Lytton MP Joan Pease.
Lytton MP Joan Pease.

ALP MP Joan Pease said she has been sexually harassed by a senior partner at a law firm she worked at when she was 16 who would smack female workers on the bottom.

She said he stopped only after she told him she was only three years older than his own daughter.

The Lytton MP became emotional when she revealed her daughter had been sexually harassed at her NT workplace decades later.

Despite being discouraged from reporting it, she said her daughter eventually did and the man resigned.

“Forty years on, nothing has changed,” she said.

“Harassment in the workplace still continues.

“So to my daughter, and to the woman that have experienced this harassment, I believe you and I support you and, my darling, I am so sorry, sorry that change has been so slow, sorry that this behaviour still happens and sorry that I couldn’t stop this happening to you.

“I am frustrated and I am angry and I am disappointed but now it is time for each and every one of us to stand up for what we know is the right thing to do.

“It is time to call out behaviour when we see it ... it is time to listen.”

Deputy Opposition Leader David Janetzki said the past few weeks had provoked important conversations.

“My wife with a career in the performing arts has shared instances of harassment with me that she has never shared before, experiences that she felt ashamed to share with me, her best friend since we were 18 years old,” he said.

Education and Industrial Relations Minister Grace Grace said the point was women would not be silent anymore.
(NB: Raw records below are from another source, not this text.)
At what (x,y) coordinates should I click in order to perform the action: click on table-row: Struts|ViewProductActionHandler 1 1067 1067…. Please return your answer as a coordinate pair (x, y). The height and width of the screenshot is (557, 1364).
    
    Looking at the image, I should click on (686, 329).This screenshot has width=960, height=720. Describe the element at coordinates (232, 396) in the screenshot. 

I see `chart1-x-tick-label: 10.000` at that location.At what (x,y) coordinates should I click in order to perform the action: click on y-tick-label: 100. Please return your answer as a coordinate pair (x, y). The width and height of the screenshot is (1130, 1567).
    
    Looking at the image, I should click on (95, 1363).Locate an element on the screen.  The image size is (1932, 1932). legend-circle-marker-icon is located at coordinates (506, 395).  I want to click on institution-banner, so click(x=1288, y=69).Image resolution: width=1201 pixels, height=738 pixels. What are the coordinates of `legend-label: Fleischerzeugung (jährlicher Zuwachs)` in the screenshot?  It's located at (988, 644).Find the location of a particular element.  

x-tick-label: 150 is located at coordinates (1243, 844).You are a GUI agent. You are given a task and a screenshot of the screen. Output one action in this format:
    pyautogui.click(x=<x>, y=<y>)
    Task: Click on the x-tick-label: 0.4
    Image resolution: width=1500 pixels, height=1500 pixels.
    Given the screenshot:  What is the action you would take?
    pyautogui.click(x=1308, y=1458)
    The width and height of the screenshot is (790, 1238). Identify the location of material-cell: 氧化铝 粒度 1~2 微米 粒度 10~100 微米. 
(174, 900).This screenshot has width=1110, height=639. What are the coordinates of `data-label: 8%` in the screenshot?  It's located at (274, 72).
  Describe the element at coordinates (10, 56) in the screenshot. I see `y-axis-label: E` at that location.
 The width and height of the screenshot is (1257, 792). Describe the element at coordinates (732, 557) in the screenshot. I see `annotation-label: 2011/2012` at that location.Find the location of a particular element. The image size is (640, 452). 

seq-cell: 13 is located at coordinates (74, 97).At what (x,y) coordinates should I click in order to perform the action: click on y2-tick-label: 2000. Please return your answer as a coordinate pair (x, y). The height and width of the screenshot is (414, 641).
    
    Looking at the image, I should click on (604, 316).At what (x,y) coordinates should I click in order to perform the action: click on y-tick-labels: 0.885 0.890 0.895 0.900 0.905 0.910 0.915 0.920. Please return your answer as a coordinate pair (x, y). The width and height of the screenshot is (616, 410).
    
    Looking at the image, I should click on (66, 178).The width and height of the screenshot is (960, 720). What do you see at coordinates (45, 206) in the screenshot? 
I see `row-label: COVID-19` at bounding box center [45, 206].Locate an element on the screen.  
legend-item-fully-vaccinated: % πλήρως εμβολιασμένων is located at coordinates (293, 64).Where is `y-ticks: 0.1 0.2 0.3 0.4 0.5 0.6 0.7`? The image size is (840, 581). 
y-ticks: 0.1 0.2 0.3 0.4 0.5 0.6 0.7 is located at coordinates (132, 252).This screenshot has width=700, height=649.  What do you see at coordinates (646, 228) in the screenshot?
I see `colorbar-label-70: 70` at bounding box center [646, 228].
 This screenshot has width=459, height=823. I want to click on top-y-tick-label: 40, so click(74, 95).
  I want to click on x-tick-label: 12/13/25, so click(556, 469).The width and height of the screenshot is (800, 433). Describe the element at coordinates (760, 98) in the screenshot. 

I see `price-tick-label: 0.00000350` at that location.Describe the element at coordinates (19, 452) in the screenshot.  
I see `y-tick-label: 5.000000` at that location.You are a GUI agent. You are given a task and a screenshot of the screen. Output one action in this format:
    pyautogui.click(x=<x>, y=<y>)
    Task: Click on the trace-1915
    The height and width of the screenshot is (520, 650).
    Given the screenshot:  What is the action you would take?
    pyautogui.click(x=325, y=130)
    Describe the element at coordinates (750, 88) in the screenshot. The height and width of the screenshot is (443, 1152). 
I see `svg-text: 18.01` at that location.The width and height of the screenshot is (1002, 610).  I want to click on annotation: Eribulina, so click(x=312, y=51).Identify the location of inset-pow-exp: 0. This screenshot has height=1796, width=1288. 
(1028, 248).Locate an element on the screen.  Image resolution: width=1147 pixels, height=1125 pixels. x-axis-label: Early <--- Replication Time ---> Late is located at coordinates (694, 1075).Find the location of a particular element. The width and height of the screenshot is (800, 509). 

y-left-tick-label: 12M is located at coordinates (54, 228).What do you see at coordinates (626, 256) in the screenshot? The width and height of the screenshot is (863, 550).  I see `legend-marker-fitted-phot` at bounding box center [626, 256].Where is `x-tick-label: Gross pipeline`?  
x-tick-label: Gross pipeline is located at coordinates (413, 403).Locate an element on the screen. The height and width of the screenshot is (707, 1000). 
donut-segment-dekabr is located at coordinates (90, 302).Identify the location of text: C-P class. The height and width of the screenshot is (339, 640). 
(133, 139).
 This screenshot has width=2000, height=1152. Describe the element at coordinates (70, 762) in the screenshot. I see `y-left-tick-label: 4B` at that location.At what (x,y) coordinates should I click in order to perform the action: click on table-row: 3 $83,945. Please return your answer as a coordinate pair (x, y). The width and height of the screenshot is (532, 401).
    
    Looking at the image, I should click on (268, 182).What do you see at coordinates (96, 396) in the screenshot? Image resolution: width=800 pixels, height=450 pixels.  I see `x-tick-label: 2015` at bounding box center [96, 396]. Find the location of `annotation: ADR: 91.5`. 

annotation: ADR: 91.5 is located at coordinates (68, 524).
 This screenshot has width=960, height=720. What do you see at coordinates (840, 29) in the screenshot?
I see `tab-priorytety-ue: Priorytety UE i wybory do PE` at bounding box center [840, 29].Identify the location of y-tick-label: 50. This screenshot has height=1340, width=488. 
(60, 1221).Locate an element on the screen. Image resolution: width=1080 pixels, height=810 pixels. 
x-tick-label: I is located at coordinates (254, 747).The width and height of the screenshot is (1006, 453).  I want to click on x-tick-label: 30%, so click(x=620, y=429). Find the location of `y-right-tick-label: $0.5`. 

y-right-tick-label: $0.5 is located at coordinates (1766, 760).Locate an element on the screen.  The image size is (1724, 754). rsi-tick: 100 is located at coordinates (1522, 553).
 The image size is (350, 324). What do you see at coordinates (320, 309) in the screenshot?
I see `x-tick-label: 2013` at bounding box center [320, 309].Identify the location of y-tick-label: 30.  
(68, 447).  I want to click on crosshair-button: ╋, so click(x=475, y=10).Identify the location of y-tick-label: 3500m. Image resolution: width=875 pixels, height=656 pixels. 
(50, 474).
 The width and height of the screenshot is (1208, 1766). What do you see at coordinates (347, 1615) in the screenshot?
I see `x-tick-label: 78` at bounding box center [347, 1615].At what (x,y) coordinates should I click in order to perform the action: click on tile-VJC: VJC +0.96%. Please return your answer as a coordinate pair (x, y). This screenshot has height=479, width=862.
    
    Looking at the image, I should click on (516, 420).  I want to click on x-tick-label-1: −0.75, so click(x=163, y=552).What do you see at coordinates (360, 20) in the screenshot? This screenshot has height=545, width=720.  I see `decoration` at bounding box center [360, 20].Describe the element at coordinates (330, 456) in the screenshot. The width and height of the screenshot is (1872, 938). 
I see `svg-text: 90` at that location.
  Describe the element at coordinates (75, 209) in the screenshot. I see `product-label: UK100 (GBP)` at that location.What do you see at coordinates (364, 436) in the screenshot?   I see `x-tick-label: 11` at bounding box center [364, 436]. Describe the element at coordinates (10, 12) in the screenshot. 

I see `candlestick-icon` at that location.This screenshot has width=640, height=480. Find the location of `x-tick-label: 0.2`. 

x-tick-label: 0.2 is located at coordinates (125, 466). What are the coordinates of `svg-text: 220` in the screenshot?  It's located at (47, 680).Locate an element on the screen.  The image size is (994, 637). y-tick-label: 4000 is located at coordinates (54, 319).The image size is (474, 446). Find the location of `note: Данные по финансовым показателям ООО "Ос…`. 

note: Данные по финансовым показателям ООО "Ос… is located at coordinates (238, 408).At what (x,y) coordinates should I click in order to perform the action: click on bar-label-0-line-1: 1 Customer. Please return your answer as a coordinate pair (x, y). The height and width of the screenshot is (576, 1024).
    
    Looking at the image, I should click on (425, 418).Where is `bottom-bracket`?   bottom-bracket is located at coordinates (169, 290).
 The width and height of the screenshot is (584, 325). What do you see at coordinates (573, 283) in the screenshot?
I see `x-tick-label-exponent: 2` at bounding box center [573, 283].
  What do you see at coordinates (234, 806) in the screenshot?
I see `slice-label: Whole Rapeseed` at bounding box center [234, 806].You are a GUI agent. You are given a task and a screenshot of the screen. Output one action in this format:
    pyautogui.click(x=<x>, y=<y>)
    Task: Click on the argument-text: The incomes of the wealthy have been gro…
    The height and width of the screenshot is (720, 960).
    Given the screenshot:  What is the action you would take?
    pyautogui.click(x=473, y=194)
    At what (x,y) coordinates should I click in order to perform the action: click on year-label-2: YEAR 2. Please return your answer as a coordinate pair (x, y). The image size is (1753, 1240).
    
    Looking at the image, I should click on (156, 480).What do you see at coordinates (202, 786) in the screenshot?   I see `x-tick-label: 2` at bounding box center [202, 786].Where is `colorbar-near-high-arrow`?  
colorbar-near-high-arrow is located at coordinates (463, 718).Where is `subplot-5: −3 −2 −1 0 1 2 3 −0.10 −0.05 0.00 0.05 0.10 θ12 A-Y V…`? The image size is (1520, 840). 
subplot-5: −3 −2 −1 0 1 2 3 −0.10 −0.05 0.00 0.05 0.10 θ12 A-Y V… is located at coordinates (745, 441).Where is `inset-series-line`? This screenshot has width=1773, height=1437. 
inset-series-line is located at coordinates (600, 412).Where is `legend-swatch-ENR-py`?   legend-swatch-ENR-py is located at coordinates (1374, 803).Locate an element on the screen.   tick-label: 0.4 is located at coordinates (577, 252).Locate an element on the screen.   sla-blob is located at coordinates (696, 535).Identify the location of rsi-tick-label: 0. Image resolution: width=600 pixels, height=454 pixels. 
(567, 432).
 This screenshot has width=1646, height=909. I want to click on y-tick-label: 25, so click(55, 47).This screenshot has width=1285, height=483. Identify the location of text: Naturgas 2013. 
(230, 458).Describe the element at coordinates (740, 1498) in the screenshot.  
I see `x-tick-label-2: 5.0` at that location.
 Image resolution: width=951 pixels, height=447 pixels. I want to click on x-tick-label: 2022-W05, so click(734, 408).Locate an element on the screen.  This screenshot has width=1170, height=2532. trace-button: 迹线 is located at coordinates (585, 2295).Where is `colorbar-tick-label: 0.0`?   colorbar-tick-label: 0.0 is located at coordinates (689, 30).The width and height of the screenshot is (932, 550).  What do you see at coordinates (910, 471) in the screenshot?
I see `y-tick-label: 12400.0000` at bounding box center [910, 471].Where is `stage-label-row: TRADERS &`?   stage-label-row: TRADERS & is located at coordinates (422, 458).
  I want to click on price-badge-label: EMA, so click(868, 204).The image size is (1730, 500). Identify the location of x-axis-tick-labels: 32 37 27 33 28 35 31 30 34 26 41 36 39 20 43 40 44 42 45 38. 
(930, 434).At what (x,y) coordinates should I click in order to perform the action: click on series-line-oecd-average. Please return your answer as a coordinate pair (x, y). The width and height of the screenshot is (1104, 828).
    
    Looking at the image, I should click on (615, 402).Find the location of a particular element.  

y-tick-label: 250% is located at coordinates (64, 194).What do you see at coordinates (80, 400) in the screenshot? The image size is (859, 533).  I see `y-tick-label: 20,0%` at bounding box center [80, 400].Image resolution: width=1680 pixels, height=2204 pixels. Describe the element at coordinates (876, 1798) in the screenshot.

“The point is you can continue on the way you are, you can ignore the cultural change that is required, you can ignore the attitudinal changes but the women are uniting and saying we will call this out now when it happens, we will no longer sweep this under the carpet because brave women are coming out all over the place and I end with perpetrators beware,” she said.

Transport Minister Mark Bailey said when men made sexist jokes and ridiculed women, other men must stand up.

LNP frontbencher Steven Minnikin said misogyny and sexism were not on a spectrum or a sliding scale.

“They are in fact part of the system where minor acts committed and tolerated by many people prop up and sustain a culture that enables egregious abuse of privilege and physical power,” he said.

“We need to recognise that all women, wife, partners, mothers and daughters, they are no longer society’s handmaids.”